Publication year - 2020
Publication title -
journal of the european academy of dermatology and venereology
Language(s) - English
Resource type - Journals
SCImago Journal Rank - 1.655
H-Index - 107
eISSN - 1468-3083
pISSN - 0926-9959
DOI - 10.1111/jdv.16147
Subject(s) - hidradenitis suppurativa , transcriptome , medicine , s100a8 , hair follicle , immunology , pathology , biology , microbiology and biotechnology , gene expression , gene , disease , inflammation , genetics
Background The large unmet need of hidradenitis suppurativa/acne inversa ( HS ) therapy requires the elucidation of disease‐driving mechanisms and tissue targeting. Objective Robust characterization of the underlying HS mechanisms and detection of the involved skin compartments. Methods Hidradenitis suppurativa/acne inversa molecular taxonomy and key signalling pathways were studied by whole transcriptome profiling. Dysregulated genes were detected by comparing lesional and non‐lesional skin obtained from female HS patients and matched healthy controls using the Agilent array platform.
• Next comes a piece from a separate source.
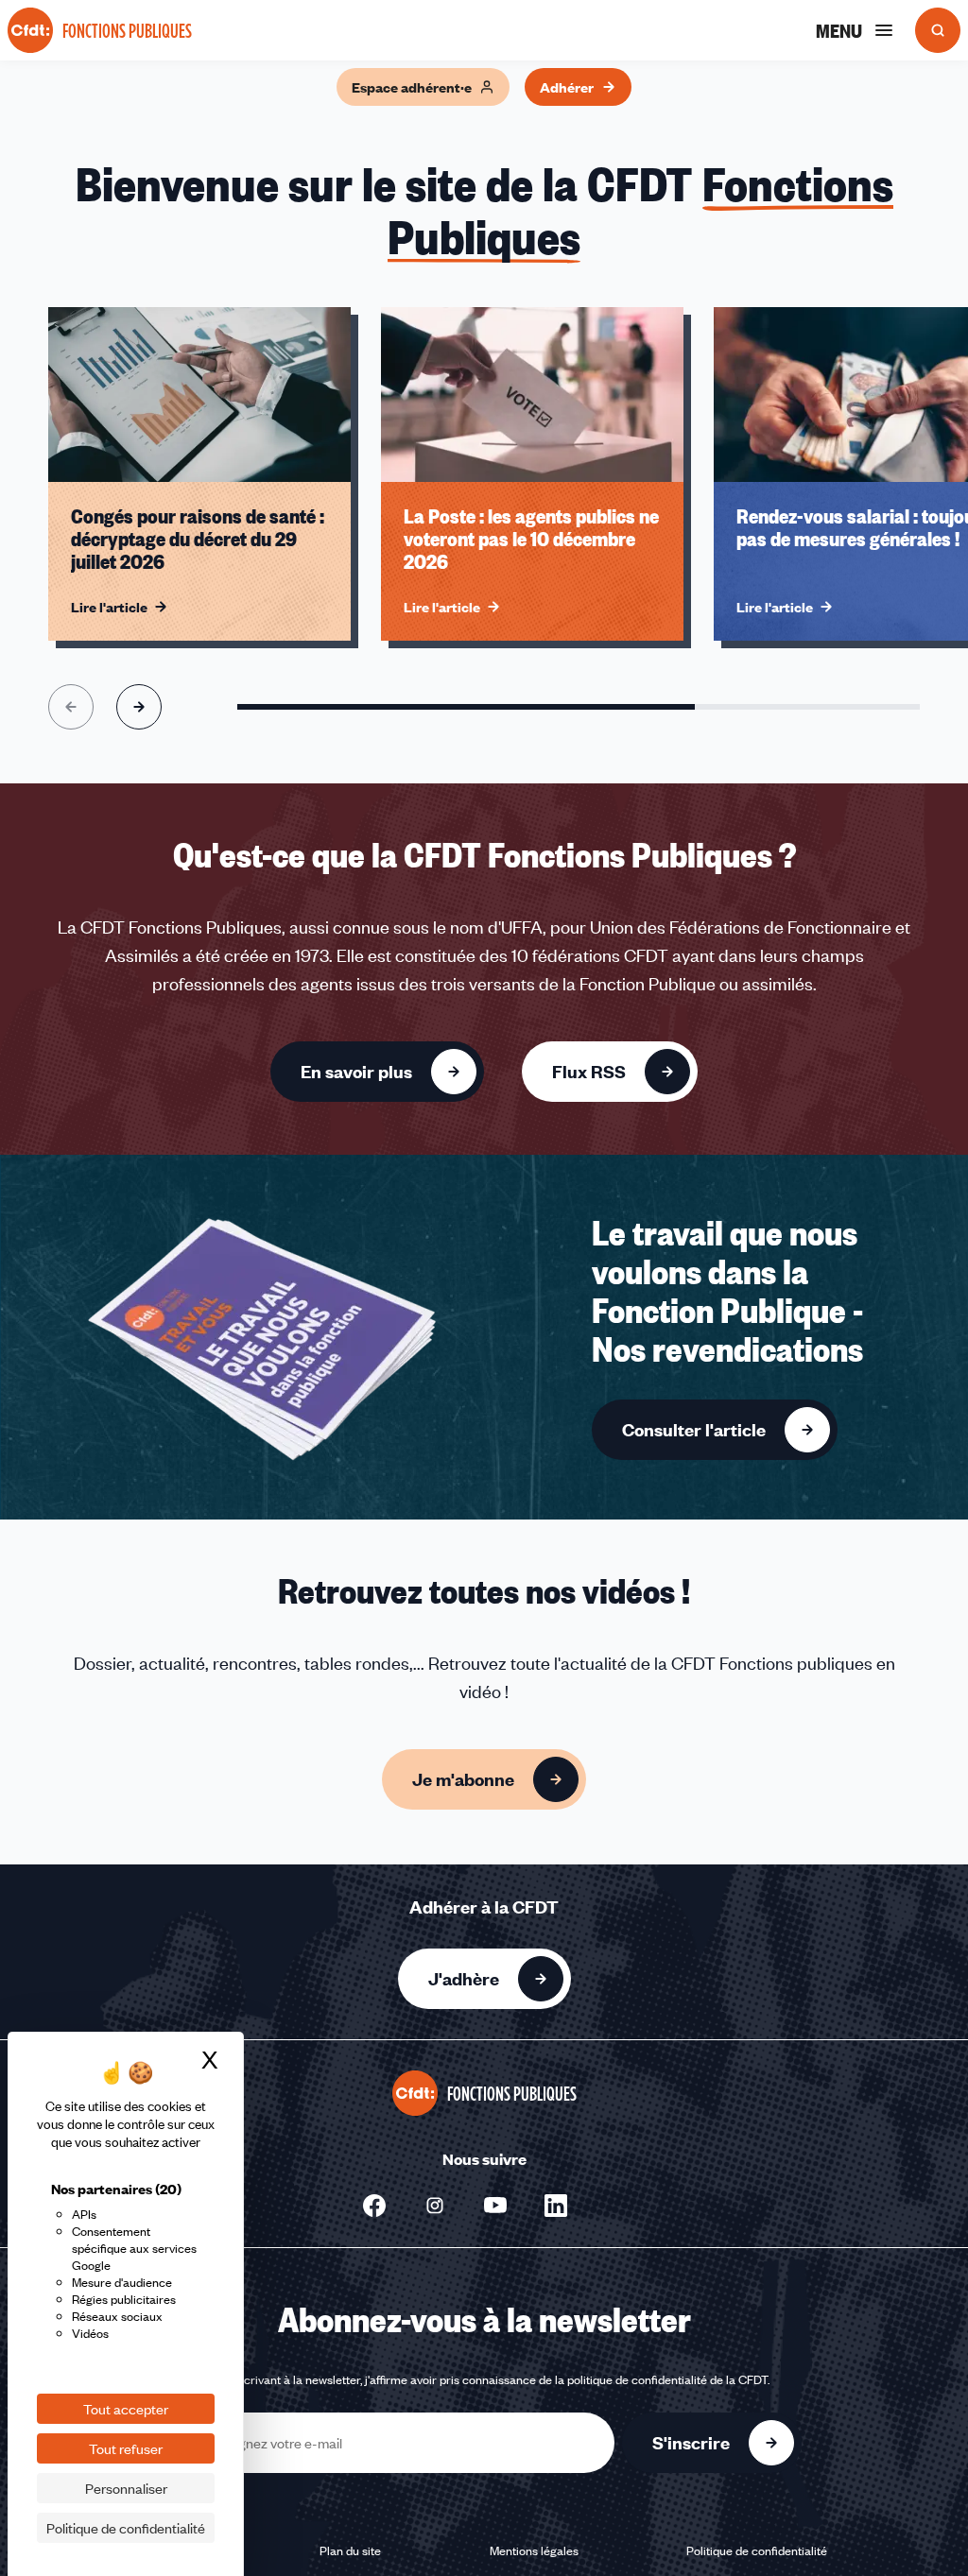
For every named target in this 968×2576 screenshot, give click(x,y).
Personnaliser (126, 2488)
The differential gene expression was confirmed by quantitative real‐time PCR and targeted protein characterization via immunohistochemistry in another set of female patients. HS ‐involved skin compartments were also recognized by immunohistochemistry. Results Alterations to key regulatory pathways involving glucocorticoid receptor, atherosclerosis, HIF 1α and IL 17A signalling as well as inhibition of matrix metalloproteases were detected. From a functional standpoint, cellular assembly, maintenance and movement, haematological system development and function, immune cell trafficking and antimicrobial response were key processes probably being affected in HS . Sixteen genes were found to characterize HS from a molecular standpoint ( DEFB 4 , MMP 1 , GJB 2 , PI 3 , KRT 16 , MMP 9 , SERPINB 4 , SERPINB 3 , SPRR 3 , S100A8 , S100A9 , S100A12 , S100A7A (15) , KRT 6A , TCN 1 , TMPRSS 11D ). Among the proteins strongly expressed in HS , calgranulin‐A, calgranulin‐B and serpin‐B4 were detected in the hair root sheath, koebnerisin and connexin‐32 in stratum granulosum, transcobalamin‐1 in stratum spinosum/hair root sheath, small prolin‐rich protein‐3 in apocrine sweat gland ducts/sebaceous glands‐ducts and matrix metallopeptidase‐9 in resident monocytes. Conclusion Our findings highlight a panel of immune‐related drivers in HS , which influence innate immunity and cell differentiation in follicular and epidermal keratinocytes as well as skin glands.